» **Exercise prompt**
The response should contain every entry, reproduced exactly.

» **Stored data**
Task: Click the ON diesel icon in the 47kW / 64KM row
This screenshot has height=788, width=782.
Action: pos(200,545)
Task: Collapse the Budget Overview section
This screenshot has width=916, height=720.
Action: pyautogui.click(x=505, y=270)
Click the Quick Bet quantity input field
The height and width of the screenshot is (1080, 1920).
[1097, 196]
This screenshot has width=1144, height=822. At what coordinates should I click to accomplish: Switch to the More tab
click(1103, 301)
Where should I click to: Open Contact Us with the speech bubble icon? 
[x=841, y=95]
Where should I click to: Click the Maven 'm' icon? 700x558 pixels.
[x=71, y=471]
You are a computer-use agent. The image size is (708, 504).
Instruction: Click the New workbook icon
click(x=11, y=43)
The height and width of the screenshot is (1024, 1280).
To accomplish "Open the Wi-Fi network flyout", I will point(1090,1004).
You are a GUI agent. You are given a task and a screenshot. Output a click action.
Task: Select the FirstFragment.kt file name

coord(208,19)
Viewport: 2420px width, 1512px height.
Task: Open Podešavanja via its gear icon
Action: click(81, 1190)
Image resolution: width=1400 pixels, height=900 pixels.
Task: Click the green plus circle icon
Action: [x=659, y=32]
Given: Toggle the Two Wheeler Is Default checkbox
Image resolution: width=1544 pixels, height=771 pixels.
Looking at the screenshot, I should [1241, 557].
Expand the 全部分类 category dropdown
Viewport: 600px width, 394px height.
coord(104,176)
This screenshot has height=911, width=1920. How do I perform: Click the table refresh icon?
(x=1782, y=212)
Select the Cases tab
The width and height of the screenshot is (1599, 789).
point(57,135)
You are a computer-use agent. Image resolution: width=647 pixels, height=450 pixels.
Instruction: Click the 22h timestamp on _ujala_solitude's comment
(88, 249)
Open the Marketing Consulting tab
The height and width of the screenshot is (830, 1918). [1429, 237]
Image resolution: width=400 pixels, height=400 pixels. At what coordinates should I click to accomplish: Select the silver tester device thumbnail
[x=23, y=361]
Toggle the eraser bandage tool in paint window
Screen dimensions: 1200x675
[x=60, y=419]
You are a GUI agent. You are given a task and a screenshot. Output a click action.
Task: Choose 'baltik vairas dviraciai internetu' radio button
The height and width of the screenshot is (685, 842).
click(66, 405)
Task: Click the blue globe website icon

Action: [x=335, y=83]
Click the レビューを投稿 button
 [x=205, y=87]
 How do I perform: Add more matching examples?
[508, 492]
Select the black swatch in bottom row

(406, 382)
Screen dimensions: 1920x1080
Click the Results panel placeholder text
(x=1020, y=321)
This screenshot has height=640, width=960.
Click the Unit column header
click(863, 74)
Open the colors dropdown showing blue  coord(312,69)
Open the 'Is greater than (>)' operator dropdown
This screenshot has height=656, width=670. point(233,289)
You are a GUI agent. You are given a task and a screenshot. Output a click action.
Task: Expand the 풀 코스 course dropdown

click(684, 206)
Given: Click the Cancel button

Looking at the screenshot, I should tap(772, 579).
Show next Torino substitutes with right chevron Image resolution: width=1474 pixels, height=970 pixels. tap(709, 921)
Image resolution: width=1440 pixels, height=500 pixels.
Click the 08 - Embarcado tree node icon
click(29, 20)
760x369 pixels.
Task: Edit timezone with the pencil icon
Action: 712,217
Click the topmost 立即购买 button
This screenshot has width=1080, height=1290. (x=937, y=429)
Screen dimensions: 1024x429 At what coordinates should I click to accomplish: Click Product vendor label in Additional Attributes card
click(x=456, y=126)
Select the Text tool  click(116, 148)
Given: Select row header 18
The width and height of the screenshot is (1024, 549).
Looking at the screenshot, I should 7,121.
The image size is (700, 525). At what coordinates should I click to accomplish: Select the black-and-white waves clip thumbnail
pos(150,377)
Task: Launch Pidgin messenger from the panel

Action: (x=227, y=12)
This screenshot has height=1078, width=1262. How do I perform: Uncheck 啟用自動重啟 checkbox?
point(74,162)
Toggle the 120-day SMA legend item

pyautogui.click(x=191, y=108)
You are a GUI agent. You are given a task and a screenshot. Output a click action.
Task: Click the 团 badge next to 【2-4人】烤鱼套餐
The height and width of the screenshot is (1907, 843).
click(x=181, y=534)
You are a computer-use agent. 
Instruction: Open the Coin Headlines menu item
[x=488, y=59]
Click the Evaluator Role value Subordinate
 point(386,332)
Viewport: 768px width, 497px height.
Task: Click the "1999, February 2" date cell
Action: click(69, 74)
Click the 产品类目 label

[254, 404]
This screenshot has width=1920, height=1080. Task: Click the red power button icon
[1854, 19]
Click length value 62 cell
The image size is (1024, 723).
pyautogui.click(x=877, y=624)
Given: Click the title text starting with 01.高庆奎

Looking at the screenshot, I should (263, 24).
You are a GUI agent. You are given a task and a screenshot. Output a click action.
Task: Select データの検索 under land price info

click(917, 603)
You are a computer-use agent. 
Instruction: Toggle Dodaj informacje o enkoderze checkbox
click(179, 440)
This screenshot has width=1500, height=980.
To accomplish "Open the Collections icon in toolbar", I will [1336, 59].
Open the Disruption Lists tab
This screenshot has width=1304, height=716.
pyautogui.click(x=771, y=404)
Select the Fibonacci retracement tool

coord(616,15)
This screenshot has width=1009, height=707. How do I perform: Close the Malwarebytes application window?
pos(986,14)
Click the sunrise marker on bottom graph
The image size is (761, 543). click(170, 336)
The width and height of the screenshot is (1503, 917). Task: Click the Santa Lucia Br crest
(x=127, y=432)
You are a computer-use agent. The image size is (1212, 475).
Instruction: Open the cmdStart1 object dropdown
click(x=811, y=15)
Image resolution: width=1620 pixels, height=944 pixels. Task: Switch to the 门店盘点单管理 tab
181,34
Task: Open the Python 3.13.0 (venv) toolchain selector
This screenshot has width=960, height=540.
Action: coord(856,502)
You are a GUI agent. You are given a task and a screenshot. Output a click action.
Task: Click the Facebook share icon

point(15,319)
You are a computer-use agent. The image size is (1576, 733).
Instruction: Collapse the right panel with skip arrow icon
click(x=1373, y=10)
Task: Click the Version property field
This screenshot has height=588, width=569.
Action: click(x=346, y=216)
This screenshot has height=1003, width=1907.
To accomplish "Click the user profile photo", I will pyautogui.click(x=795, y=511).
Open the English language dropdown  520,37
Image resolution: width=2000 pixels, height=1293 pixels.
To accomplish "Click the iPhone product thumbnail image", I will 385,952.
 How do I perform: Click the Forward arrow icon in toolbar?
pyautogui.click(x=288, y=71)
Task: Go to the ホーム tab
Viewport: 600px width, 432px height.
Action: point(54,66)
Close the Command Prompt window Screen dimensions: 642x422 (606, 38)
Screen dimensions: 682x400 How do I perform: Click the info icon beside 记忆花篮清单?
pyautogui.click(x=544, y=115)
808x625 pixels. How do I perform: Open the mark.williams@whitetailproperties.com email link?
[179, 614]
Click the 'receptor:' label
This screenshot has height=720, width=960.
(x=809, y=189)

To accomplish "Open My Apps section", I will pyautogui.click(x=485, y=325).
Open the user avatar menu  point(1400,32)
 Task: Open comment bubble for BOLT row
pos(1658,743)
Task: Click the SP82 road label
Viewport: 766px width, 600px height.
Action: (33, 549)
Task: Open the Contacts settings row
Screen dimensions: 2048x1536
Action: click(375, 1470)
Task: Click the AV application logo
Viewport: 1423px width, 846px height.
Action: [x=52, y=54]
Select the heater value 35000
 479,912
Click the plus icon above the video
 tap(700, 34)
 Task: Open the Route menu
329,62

» **Exercise solution**
Task: Click the ON diesel icon in the 47kW / 64KM row
This screenshot has height=788, width=782.
Action: pos(200,545)
Task: Collapse the Budget Overview section
This screenshot has width=916, height=720.
Action: pyautogui.click(x=505, y=270)
Click the Quick Bet quantity input field
The height and width of the screenshot is (1080, 1920).
[1097, 196]
This screenshot has width=1144, height=822. At what coordinates should I click to accomplish: Switch to the More tab
click(1103, 301)
Where should I click to: Open Contact Us with the speech bubble icon? 
[x=841, y=95]
Where should I click to: Click the Maven 'm' icon? 700x558 pixels.
[x=71, y=471]
You are a computer-use agent. The image size is (708, 504).
Instruction: Click the New workbook icon
click(x=11, y=43)
The height and width of the screenshot is (1024, 1280).
To accomplish "Open the Wi-Fi network flyout", I will point(1090,1004).
You are a GUI agent. You are given a task and a screenshot. Output a click action.
Task: Select the FirstFragment.kt file name

coord(208,19)
Viewport: 2420px width, 1512px height.
Task: Open Podešavanja via its gear icon
Action: click(81, 1190)
Image resolution: width=1400 pixels, height=900 pixels.
Task: Click the green plus circle icon
Action: [x=659, y=32]
Given: Toggle the Two Wheeler Is Default checkbox
Image resolution: width=1544 pixels, height=771 pixels.
Looking at the screenshot, I should [1241, 557].
Expand the 全部分类 category dropdown
Viewport: 600px width, 394px height.
coord(104,176)
This screenshot has height=911, width=1920. How do I perform: Click the table refresh icon?
(x=1782, y=212)
Select the Cases tab
The width and height of the screenshot is (1599, 789).
point(57,135)
You are a computer-use agent. Image resolution: width=647 pixels, height=450 pixels.
Instruction: Click the 22h timestamp on _ujala_solitude's comment
(88, 249)
Open the Marketing Consulting tab
The height and width of the screenshot is (830, 1918). [1429, 237]
Image resolution: width=400 pixels, height=400 pixels. At what coordinates should I click to accomplish: Select the silver tester device thumbnail
[x=23, y=361]
Toggle the eraser bandage tool in paint window
Screen dimensions: 1200x675
[x=60, y=419]
You are a GUI agent. You are given a task and a screenshot. Output a click action.
Task: Choose 'baltik vairas dviraciai internetu' radio button
The height and width of the screenshot is (685, 842).
click(66, 405)
Task: Click the blue globe website icon

Action: [x=335, y=83]
Click the レビューを投稿 button
 [x=205, y=87]
 How do I perform: Add more matching examples?
[508, 492]
Select the black swatch in bottom row

(406, 382)
Screen dimensions: 1920x1080
Click the Results panel placeholder text
(x=1020, y=321)
This screenshot has height=640, width=960.
Click the Unit column header
click(863, 74)
Open the colors dropdown showing blue  coord(312,69)
Open the 'Is greater than (>)' operator dropdown
This screenshot has height=656, width=670. point(233,289)
You are a GUI agent. You are given a task and a screenshot. Output a click action.
Task: Expand the 풀 코스 course dropdown

click(684, 206)
Given: Click the Cancel button

Looking at the screenshot, I should tap(772, 579).
Show next Torino substitutes with right chevron Image resolution: width=1474 pixels, height=970 pixels. tap(709, 921)
Image resolution: width=1440 pixels, height=500 pixels.
Click the 08 - Embarcado tree node icon
click(29, 20)
760x369 pixels.
Task: Edit timezone with the pencil icon
Action: 712,217
Click the topmost 立即购买 button
This screenshot has width=1080, height=1290. (x=937, y=429)
Screen dimensions: 1024x429 At what coordinates should I click to accomplish: Click Product vendor label in Additional Attributes card
click(x=456, y=126)
Select the Text tool  click(116, 148)
Given: Select row header 18
The width and height of the screenshot is (1024, 549).
Looking at the screenshot, I should 7,121.
The image size is (700, 525). At what coordinates should I click to accomplish: Select the black-and-white waves clip thumbnail
pos(150,377)
Task: Launch Pidgin messenger from the panel

Action: (x=227, y=12)
This screenshot has height=1078, width=1262. How do I perform: Uncheck 啟用自動重啟 checkbox?
point(74,162)
Toggle the 120-day SMA legend item

pyautogui.click(x=191, y=108)
You are a GUI agent. You are given a task and a screenshot. Output a click action.
Task: Click the 团 badge next to 【2-4人】烤鱼套餐
The height and width of the screenshot is (1907, 843).
click(x=181, y=534)
You are a computer-use agent. 
Instruction: Open the Coin Headlines menu item
[x=488, y=59]
Click the Evaluator Role value Subordinate
 point(386,332)
Viewport: 768px width, 497px height.
Task: Click the "1999, February 2" date cell
Action: click(69, 74)
Click the 产品类目 label

[254, 404]
This screenshot has width=1920, height=1080. Task: Click the red power button icon
[1854, 19]
Click length value 62 cell
The image size is (1024, 723).
pyautogui.click(x=877, y=624)
Given: Click the title text starting with 01.高庆奎

Looking at the screenshot, I should (263, 24).
You are a GUI agent. You are given a task and a screenshot. Output a click action.
Task: Select データの検索 under land price info

click(917, 603)
You are a computer-use agent. 
Instruction: Toggle Dodaj informacje o enkoderze checkbox
click(179, 440)
This screenshot has width=1500, height=980.
To accomplish "Open the Collections icon in toolbar", I will [1336, 59].
Open the Disruption Lists tab
This screenshot has width=1304, height=716.
pyautogui.click(x=771, y=404)
Select the Fibonacci retracement tool

coord(616,15)
This screenshot has width=1009, height=707. How do I perform: Close the Malwarebytes application window?
pos(986,14)
Click the sunrise marker on bottom graph
The image size is (761, 543). click(170, 336)
The width and height of the screenshot is (1503, 917). Task: Click the Santa Lucia Br crest
(x=127, y=432)
You are a computer-use agent. The image size is (1212, 475).
Instruction: Open the cmdStart1 object dropdown
click(x=811, y=15)
Image resolution: width=1620 pixels, height=944 pixels. Task: Switch to the 门店盘点单管理 tab
181,34
Task: Open the Python 3.13.0 (venv) toolchain selector
This screenshot has width=960, height=540.
Action: coord(856,502)
You are a GUI agent. You are given a task and a screenshot. Output a click action.
Task: Click the Facebook share icon

point(15,319)
You are a computer-use agent. The image size is (1576, 733).
Instruction: Collapse the right panel with skip arrow icon
click(x=1373, y=10)
Task: Click the Version property field
This screenshot has height=588, width=569.
Action: click(x=346, y=216)
This screenshot has height=1003, width=1907.
To accomplish "Click the user profile photo", I will pyautogui.click(x=795, y=511).
Open the English language dropdown  520,37
Image resolution: width=2000 pixels, height=1293 pixels.
To accomplish "Click the iPhone product thumbnail image", I will 385,952.
 How do I perform: Click the Forward arrow icon in toolbar?
pyautogui.click(x=288, y=71)
Task: Go to the ホーム tab
Viewport: 600px width, 432px height.
Action: point(54,66)
Close the Command Prompt window Screen dimensions: 642x422 (606, 38)
Screen dimensions: 682x400 How do I perform: Click the info icon beside 记忆花篮清单?
pyautogui.click(x=544, y=115)
808x625 pixels. How do I perform: Open the mark.williams@whitetailproperties.com email link?
[179, 614]
Click the 'receptor:' label
This screenshot has height=720, width=960.
(x=809, y=189)

To accomplish "Open My Apps section", I will pyautogui.click(x=485, y=325).
Open the user avatar menu  point(1400,32)
 Task: Open comment bubble for BOLT row
pos(1658,743)
Task: Click the SP82 road label
Viewport: 766px width, 600px height.
Action: (33, 549)
Task: Open the Contacts settings row
Screen dimensions: 2048x1536
Action: click(375, 1470)
Task: Click the AV application logo
Viewport: 1423px width, 846px height.
Action: [x=52, y=54]
Select the heater value 35000
 479,912
Click the plus icon above the video
 tap(700, 34)
 Task: Open the Route menu
329,62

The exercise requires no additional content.